_Information provided:_
──────────

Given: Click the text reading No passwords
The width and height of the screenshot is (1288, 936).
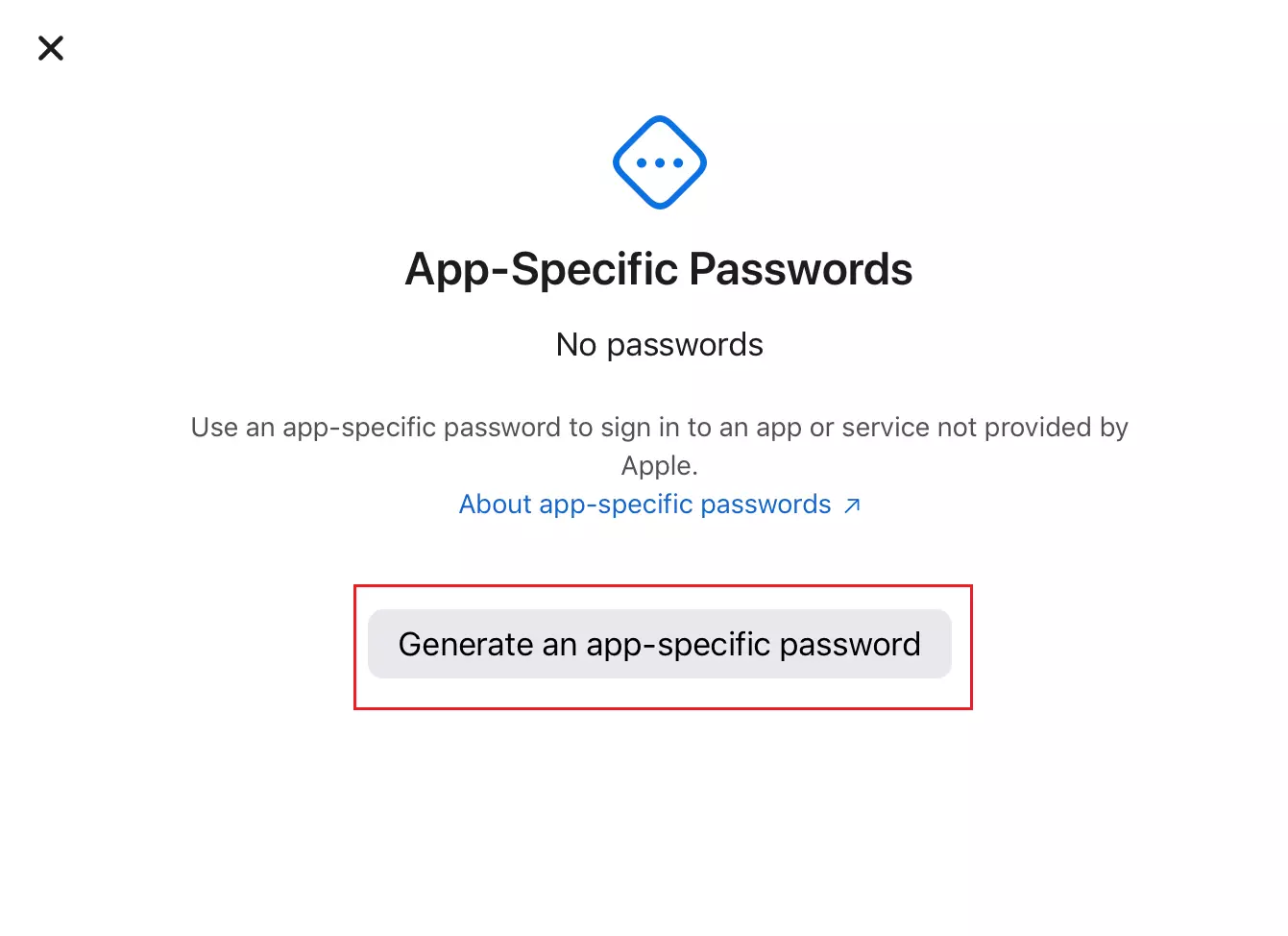Looking at the screenshot, I should click(x=660, y=345).
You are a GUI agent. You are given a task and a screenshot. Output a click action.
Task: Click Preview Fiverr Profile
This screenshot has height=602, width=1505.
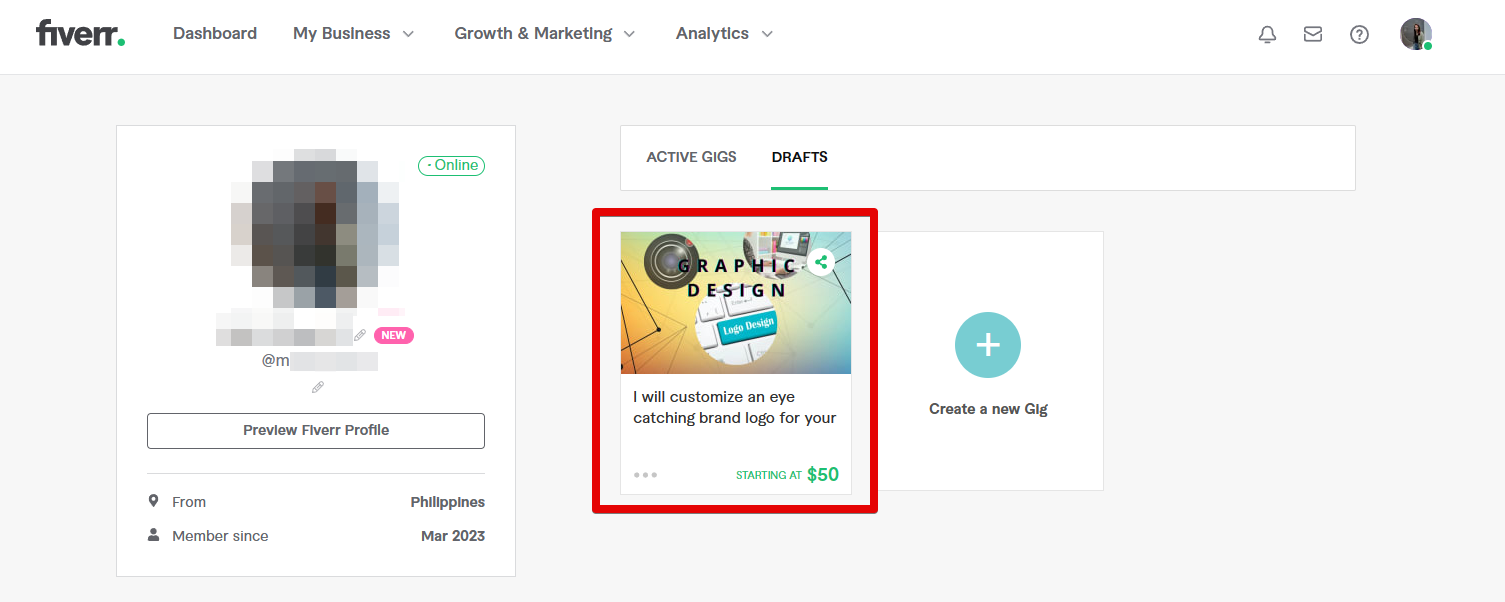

──────────

_Aim of the task:_
Excluding the pictures, transcribe each entry above word for word.

_Your response:_
Given: Click the text reading No passwords
The width and height of the screenshot is (1288, 936).
Looking at the screenshot, I should click(x=660, y=345).
You are a GUI agent. You are given a task and a screenshot. Output a click action.
Task: Click Preview Fiverr Profile
This screenshot has height=602, width=1505.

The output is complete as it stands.